For my own education, I've set about on an endeavor to reimplement several standard internet protocols. Because there are significant benefits to understanding when you teach a topic yourself, I am writing this next series of blog posts to be informative to whoever may find them.
I intend to recreate the following protocols:
- Telnet
- DNS
- SMTP
- HTTP
- IRC
In doing so, I expect I'll be able to have a firm understanding of each of these protocols and how they work in our real world. Some of these are antiquated, like Telnet, but that doesn't mean that understanding them is useless. Understanding the stepping stones to the protocols we use today, like ssh and sftp, can provide valuable insight into why make the decisions that were made with those protocols.
With each one, my objective is to create a piece of software that will interact with "real" code. As in, I will make a program that you can telnet into and create a program that can telnet into another machine. These will not be pieces of software that are intended to be used in a real-world environment, but rather easy for someone new to the protocol to read and understand. (Basically what I want and why I'm writing these posts.)
Sockets
However, before I dive into those protocols, there is another part of programming history that needs to be covered. Sockets. This part of network programming is old, dating back to 1983, but was so well done and so integral to our world that it remains the backbone of networking.

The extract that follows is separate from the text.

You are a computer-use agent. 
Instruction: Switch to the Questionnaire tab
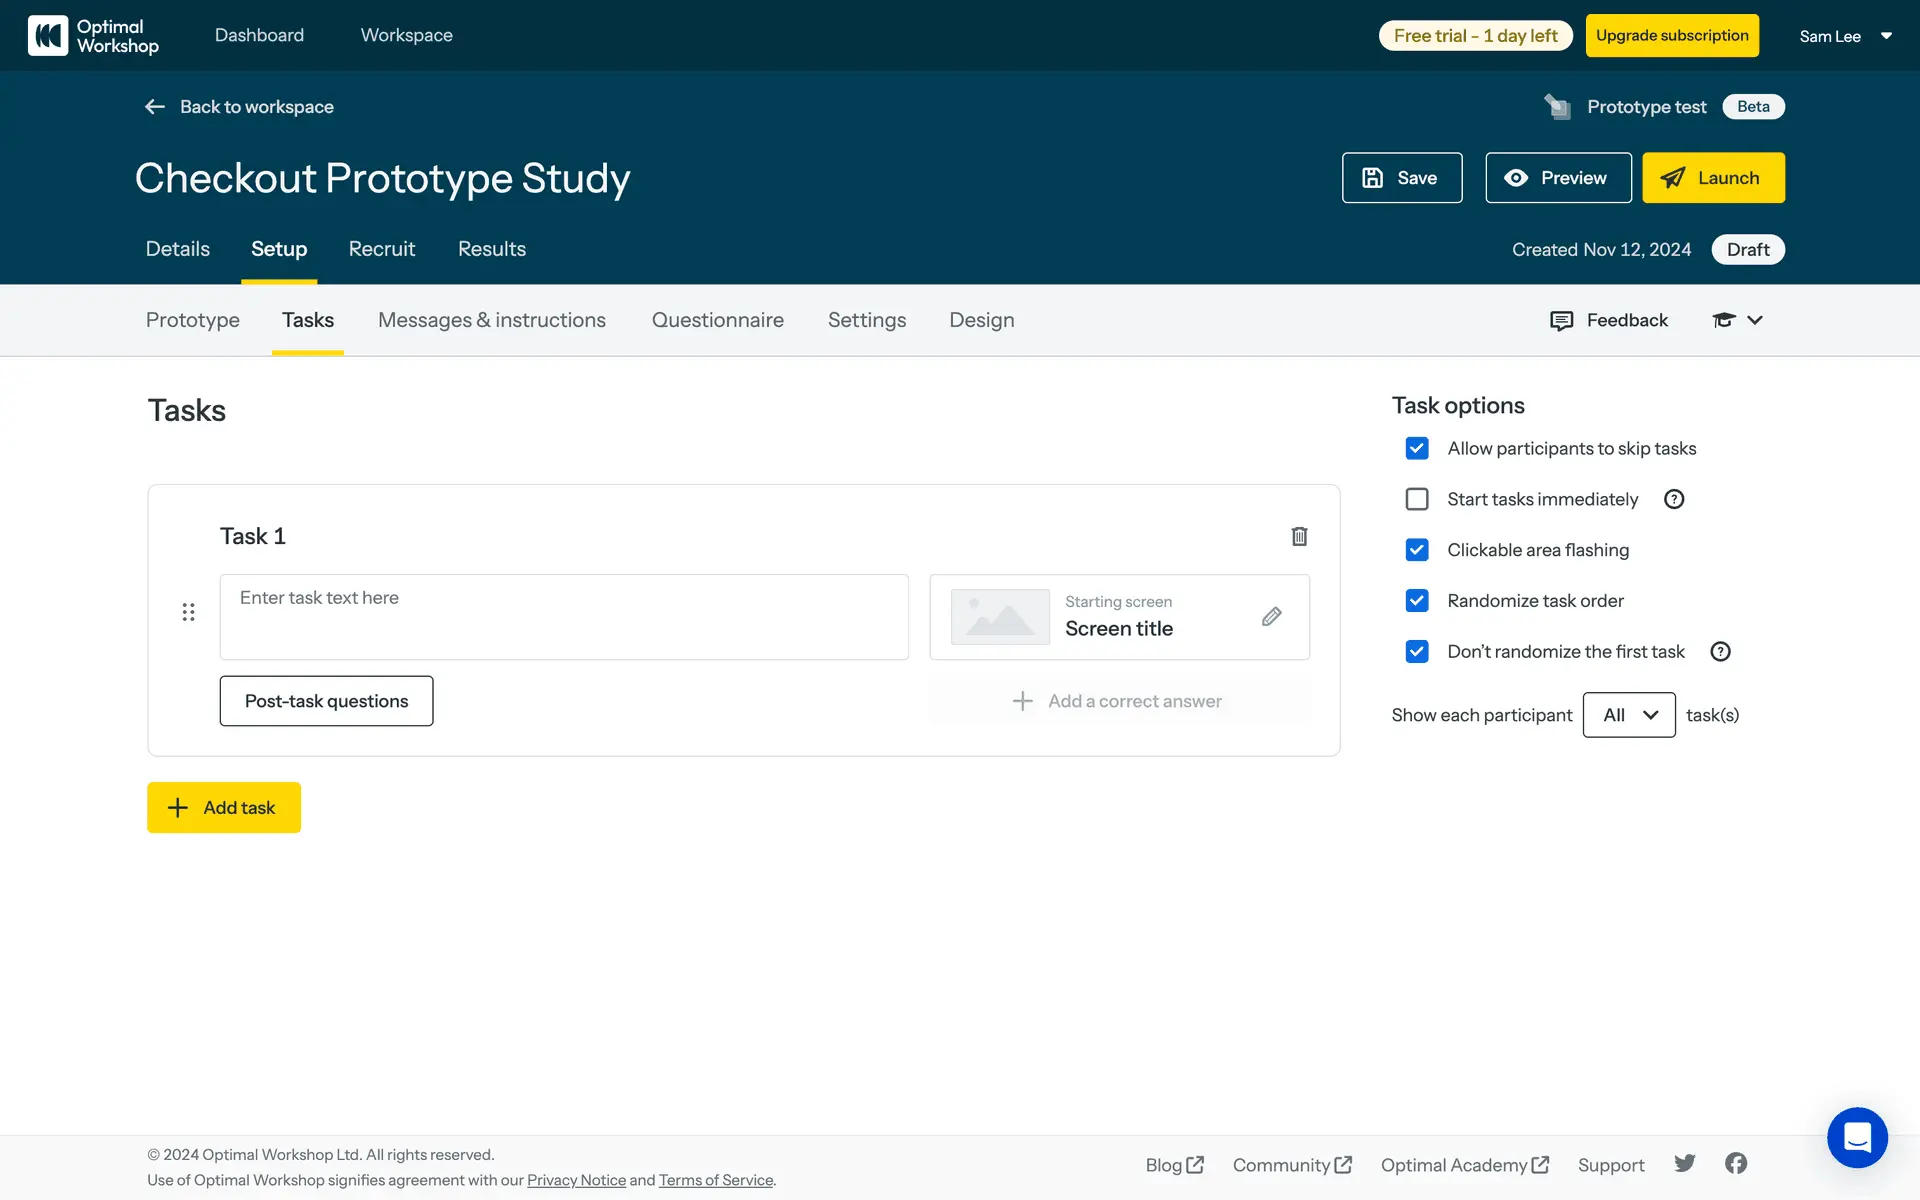[x=717, y=320]
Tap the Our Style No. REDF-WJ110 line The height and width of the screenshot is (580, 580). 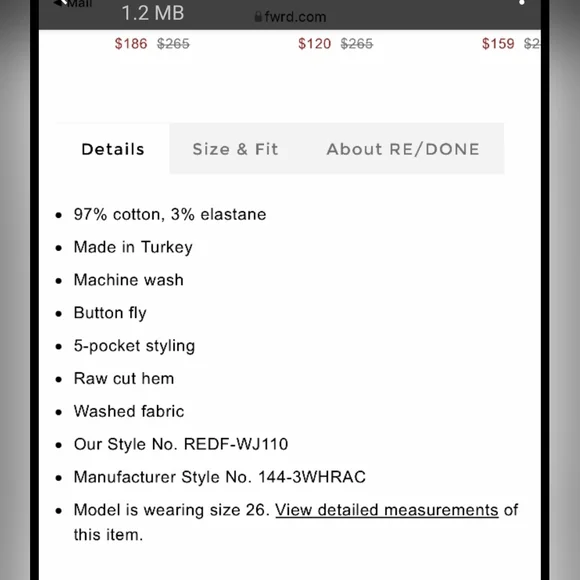point(181,444)
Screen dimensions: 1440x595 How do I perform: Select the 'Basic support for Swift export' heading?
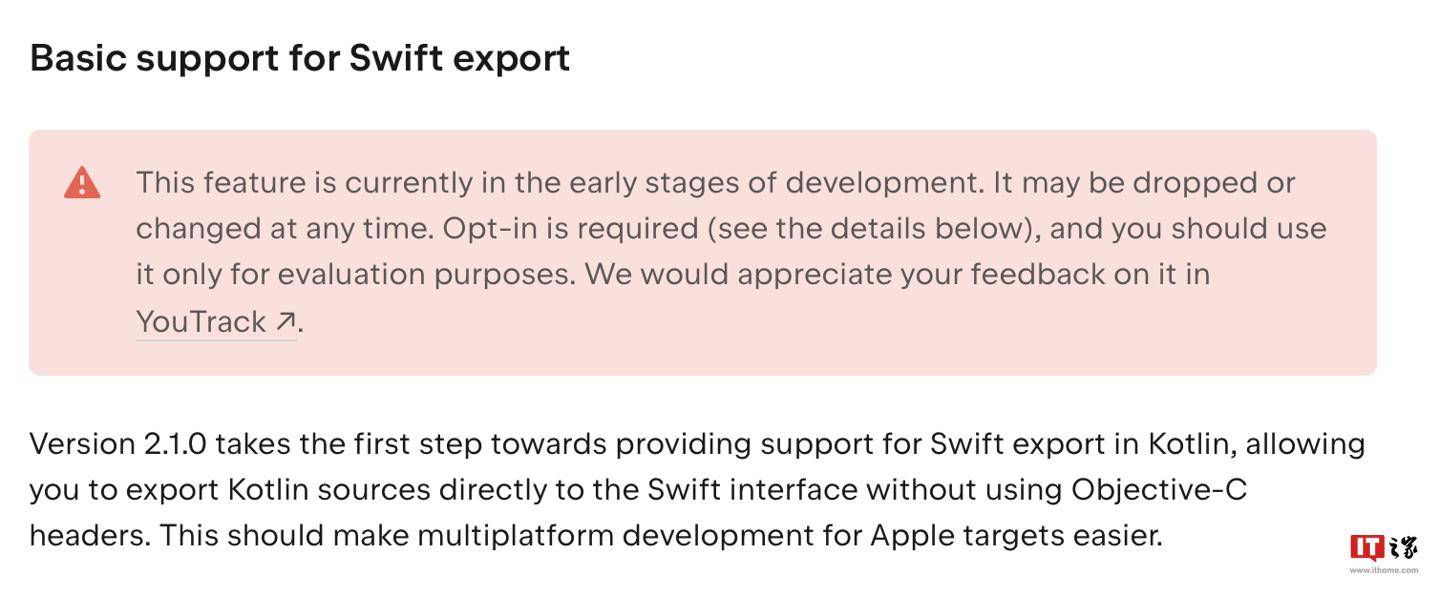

I became quite good at using sockets during my undergrad years. It started when I wanted to learn how to make a webserver with Python. This search led me to "Twisted" a library or framework (depending on how you use it) for Python. I found a tutorial by Dave Peticolas on an introduction to Twisted and asynchronous programming, which you can find here.
I must apologize to Dave as I never made it past his second part (there are 22). Though at the same time, I must thank him. I'm sure he said this as a minor detail, but this sentence sent me down a path that made me a much better programmer:
If you have never used sockets before, you might read the socket module documentation now, especially the example code towards the end.
At the time, that link pointed to the Python 2.6 implementation of the socket library. I'm a skimming kind of guy, I usually search and skim the python standard library for the information I need, as I believe most of us do. However, I read that article from top to bottom in one sitting (a feat for a person with dyslexia). It's gotten longer now, but if you want to understand how networking programming works, read it. Python so beautifully lays bare all of the intricate facets of network programming in an easy way to use. I made a simple socket client and server as an example.
The sophomore me saw the incredible potential here. I could write anything. I was not restricted to it being Html. I imagined distributed computing, distributed file systems, all sorts of things. All of these already existed, of course, and I did not need to recreate them but didn't stop me from trying. The ideas only were fascinating to me.
I did make a distributed computing system, but I ended up using SQL and not sockets as the backend. The reason being, unfettered freedom is hard to manage. That unfettered freedom is what brings me back to this post. Rather than make everything on my own, I'm going to make what other people have made, the programmer equivalent of painting other painters' paintings. This is one way I hope to become a better programmer.